I use arduino for a lot of projects and I have seen a lot of microcontrollers,
at the end of the day I always choose the Lolin D1 Mini Lite v3.1 based on the ESP8266.

This controller is super duper awesome.

You can find cheap clones for less than 1 dollar, but the good one, the genuine premium one from Lolin costs 3 dollars.

With 3 dollars you have:

  • ESP8266 with 4MB flash very useful for OTA upload
  • one of the smallest footprint you can have but with the difference that you have tons of pins and microusb connection
  • WiFi
  • 11 digital input/output pins, all pins have interrupt/pwm/I2C/one-wire supported(except D0)
  • 1 analog input(3.2V max input)
  • a Micro USB connection
  • Compatible with MicroPython, Arduino, nodemcu
  • tons of shields available

I tried some cheap clones and they are not that good (not so precise with digital pins output voltage)
but for 3 dollars you can get the premium genuine one from Lolin

I used this board for RGB led strips, for stepper motors (it can power 5V stepper motor directly), for OLED I2C displays, water pumps, PIR sensors, ambient sensors and so much other thigns.

This boards deliver, you want to do something? It deliver.

So why choose something else?
If you need more power like the ESP32 ok, but why choose something else in other cases?

Is there any sense in choosing something different?

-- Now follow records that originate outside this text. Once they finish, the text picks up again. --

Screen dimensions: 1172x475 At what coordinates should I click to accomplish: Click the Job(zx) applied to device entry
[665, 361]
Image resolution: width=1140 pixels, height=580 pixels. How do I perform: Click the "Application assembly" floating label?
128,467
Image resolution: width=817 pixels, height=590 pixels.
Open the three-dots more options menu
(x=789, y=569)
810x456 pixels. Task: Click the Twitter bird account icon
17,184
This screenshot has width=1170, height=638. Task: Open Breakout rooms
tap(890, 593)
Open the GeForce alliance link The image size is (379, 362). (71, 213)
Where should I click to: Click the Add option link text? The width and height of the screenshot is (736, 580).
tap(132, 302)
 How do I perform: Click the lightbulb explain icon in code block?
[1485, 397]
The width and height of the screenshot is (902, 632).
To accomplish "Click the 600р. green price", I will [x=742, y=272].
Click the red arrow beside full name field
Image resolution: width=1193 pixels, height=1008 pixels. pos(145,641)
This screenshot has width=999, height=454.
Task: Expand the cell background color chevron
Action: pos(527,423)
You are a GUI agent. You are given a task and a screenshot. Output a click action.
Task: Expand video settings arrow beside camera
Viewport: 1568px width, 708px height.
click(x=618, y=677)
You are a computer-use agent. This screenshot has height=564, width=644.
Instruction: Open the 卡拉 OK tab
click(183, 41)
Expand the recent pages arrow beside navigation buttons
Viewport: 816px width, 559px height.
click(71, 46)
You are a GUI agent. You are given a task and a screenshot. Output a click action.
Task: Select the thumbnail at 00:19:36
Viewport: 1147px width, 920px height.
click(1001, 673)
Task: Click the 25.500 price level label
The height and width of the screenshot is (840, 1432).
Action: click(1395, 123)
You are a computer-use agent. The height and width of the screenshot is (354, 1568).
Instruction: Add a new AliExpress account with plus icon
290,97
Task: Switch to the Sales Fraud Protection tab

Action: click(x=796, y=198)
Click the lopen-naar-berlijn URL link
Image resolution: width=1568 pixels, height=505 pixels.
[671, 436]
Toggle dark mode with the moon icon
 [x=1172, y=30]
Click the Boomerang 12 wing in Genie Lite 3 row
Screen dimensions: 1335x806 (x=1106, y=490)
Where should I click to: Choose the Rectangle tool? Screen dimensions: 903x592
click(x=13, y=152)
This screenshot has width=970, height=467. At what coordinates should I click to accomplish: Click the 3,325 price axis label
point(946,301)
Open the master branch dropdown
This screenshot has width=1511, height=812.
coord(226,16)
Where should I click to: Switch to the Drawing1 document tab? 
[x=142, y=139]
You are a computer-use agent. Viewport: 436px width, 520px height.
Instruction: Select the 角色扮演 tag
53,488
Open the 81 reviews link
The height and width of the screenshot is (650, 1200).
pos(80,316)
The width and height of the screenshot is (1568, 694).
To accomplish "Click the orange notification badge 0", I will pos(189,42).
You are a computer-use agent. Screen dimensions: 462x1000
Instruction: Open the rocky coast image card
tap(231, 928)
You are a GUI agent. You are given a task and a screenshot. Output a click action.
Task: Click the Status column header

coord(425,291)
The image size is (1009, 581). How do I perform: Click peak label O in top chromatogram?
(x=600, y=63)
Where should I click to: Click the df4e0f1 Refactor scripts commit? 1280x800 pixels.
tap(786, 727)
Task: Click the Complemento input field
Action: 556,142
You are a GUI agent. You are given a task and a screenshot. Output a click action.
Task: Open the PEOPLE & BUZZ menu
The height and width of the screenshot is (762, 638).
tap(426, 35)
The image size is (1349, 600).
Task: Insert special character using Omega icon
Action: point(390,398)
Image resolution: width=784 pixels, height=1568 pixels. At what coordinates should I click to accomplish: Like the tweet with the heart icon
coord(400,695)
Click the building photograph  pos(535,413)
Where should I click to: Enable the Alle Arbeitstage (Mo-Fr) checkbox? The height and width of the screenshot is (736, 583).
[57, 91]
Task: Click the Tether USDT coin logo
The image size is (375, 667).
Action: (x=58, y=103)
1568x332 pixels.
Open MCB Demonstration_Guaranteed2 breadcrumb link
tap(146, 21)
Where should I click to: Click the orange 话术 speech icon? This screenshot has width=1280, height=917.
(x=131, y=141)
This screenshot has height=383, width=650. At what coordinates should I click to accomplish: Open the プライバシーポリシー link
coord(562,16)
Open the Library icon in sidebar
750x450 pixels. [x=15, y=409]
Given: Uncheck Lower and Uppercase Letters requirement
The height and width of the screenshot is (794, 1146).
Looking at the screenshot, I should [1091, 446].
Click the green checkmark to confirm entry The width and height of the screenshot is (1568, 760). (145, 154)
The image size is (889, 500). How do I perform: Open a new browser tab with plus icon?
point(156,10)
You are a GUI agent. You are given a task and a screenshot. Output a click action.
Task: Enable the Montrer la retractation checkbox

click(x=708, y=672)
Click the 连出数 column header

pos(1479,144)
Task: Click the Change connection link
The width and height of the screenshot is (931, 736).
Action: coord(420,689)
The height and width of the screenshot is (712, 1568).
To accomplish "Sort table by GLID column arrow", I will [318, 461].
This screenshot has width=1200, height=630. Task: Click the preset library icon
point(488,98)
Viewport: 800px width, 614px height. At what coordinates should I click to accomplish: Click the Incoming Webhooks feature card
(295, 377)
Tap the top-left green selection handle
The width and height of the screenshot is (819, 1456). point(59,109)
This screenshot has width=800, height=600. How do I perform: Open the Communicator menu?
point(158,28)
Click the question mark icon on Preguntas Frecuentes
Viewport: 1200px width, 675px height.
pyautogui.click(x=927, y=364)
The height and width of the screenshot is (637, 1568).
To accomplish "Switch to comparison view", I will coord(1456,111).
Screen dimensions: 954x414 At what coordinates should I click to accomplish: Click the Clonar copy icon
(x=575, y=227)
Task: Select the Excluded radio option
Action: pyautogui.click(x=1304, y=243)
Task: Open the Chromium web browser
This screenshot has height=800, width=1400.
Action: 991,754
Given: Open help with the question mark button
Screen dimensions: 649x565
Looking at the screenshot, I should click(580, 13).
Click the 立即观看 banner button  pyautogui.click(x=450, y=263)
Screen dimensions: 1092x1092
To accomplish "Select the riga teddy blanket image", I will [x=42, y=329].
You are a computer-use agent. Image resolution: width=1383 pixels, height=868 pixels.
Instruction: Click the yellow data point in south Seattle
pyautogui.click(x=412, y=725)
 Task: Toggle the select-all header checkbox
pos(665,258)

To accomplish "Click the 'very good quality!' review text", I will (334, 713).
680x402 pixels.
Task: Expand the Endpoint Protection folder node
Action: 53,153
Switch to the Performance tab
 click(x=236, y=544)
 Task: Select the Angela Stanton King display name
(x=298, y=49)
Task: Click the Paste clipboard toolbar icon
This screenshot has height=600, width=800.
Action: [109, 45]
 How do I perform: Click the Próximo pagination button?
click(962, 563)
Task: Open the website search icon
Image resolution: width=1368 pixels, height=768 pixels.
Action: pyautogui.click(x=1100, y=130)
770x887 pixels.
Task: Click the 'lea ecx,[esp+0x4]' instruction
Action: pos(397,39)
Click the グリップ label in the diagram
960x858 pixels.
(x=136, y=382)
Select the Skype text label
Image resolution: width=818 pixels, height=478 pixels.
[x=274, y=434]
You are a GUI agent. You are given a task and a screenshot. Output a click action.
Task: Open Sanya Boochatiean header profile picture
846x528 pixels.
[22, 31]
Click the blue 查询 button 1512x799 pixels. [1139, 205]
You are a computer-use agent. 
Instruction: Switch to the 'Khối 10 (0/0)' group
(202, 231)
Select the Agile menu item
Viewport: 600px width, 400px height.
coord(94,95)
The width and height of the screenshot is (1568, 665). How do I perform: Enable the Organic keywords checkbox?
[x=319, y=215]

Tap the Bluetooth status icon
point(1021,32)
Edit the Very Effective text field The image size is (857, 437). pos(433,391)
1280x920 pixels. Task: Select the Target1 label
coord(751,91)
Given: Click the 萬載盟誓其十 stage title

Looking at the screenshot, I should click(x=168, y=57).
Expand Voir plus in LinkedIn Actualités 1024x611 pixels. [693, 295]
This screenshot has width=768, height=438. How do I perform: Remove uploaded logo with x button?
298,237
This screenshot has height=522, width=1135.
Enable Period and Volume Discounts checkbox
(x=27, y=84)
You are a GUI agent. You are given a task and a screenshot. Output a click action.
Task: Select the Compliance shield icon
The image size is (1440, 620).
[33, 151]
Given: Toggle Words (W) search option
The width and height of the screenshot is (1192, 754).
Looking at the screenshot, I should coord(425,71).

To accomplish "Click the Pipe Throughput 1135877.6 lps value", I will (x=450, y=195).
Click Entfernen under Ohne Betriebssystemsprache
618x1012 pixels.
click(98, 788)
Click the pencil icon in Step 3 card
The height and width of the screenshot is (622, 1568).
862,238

WiFi is a must have for the answer. We are talking about microcontrollers for iot.

A lot of people who love ESP8266 already chooses NodeMCU board but why?
This is so much better.

Please share your toughts.

sblantipodi:
Please share your toughts

Perhaps ask yourself why intelligent people, in some circumstances, choose not to use the ESP8266\ESP32.

Is there any sense in choosing something different?

Yes.

Price, clock speed, bit width, number of pins, number of ports, memory capacity, security, number and types of built in peripherals, power consumption, backwards compatibility, ease of programming, etc. are all taken into consideration, which is why manufacturers sell tens of thousands of different types of processors, and keep coming out with new ones.

BTW the Lolin D1 Mini Lite v3.1 you show has far too few I/O pins for many of my applications.

jremington:
Yes.

Price, clock speed, bit width, number of pins, number of ports, memory capacity, security, number and types of built in peripherals, power consumption, backwards compatibility, ease of programming, etc. are all taken into consideration, which is why manufacturers sell tens of thousands of different types of processors, and keep coming out with new ones.

BTW the Lolin D1 Mini Lite v3.1 you show has far too few I/O pins for many of my applications.

Can you give me some examples of cheaper boards with better specs please?

The Arduino Pro Mini has the best specs at the best price for my typical applications. Cost about $1 on eBay.

The board you like so much has too few I/O pins for my purposes.

jremington:
The Arduino Pro Mini has the best specs at the best price for my typical applications. Cost about $1 on eBay.

The board you like so much has too few I/O pins for my purposes.

Probably I was not clear enough.
I mean microcontrollers for iot.

Internet connection is a must have for my original post sorry

Thanks, I had no idea why you were pushing that board.

Consider editing the title of your OP to make the primary application clear.

sblantipodi:
I mean microcontrollers for iot.

Then also appreciate that one of the major 'iot' applications does so without WiFi connections.

So it was not at all obvious for the requirement added later 'WiFi is a must'.

I agree these are great boards. Amazing value. All that stuff the OP said.

Why people still try to use Uno + esp-01 instead of D1 mini perplexes me. If more pins are needed, digital or analog, I would rather use i2c or SPI I/o extenders or adc modules rather than Uno+esp-01.

But of course they are not perfect. Low power current gets down to 150~200uA, which isn't bad, but I can get atmega328 down to 30~40uA quite easily for my battery powered LoRa sensor nodes. One analog pin and few digital pins, and many of those cannot be used any way you like (have to be low/high for normal boot, for example).

PaulRB:
I can get atmega328 down to 30~40uA quite easily for my battery powered LoRa sensor nodes.

Why so high ?

Sub 2uA is the norm for an ATmega328 or ATmega1284 with regulator and LoRa device.

srnet:
Why so high ?

Maybe I'll start a thread about that! (Not an urgent priority for me right now.)